What's the point of having a specialist Physiotherapy centre, yet being too tight-fisted to shell out some of your fees on clearing paths & carparks of ice & snow. You may as well be tipping people out of their wheelchairs, nicking their crutches, and kicking legs out from under them directly. Caring profession, my (snow-ground) rear.

Not that Bupa are the sole indication of unintelligent life on Earth. My parents' Council; being discontent with allowing the "electorate" to skate around on the pavements for the past three weeks, paid for an actual icerink to be erected in front of their town hall - literally adding insult to injury.

@DanHardaker : on Ebeneezing the Xmas shopping

You ask if the gift hunt ended up at The Pound Shop [where "everything is a pound!" ] in jest, but with me:

a Paddington Bear book for Mother, the Jonathan Ross biography for the sibling, and Shilpa Shetty's S2 perfume for the +1 = total spend of four quid; which left enough for a new ball for the dog, a Pepsi for me, and a few pennies to charity.

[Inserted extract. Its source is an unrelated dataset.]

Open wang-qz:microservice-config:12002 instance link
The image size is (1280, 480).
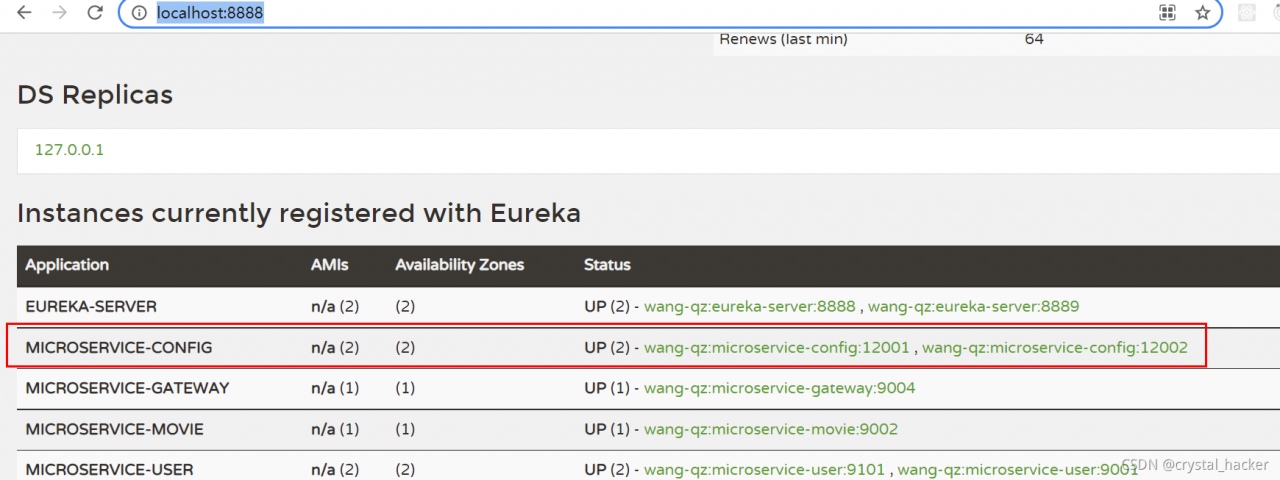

Christmas for a fiver - result!

@LucasBlack : [a few] Gremlins ...

Hey, don't knock Gremlins too much - I found myself with a date as a result of this movie. My arm being relentlessy grabbed at every "scary" moment, until even I realised it couldn't be that frightening, and that some subterfuge was occurring.

Lessons learnt: women are sneaky, and the best things happen on the back row of the cinema.

Actually said incident was a formative personal insight: too inobservant to be come hithered by the batting of eyelashes and the fluttering of fans, too refined to be drawn by the display of a push-up bra.

No more @giffgaff guff ...

My initial enthusiasm has been all but extinguished for the new "social community" MVNO giffgaff .

I continue to appreciate their conceptual appropriation of Lebara Mobile & 3-UK's free intra-network calling, Asda-UK's service pricing, and a similar free data offer to that with which O2-UK introduced GPRS [well, actually O2's was twice as long].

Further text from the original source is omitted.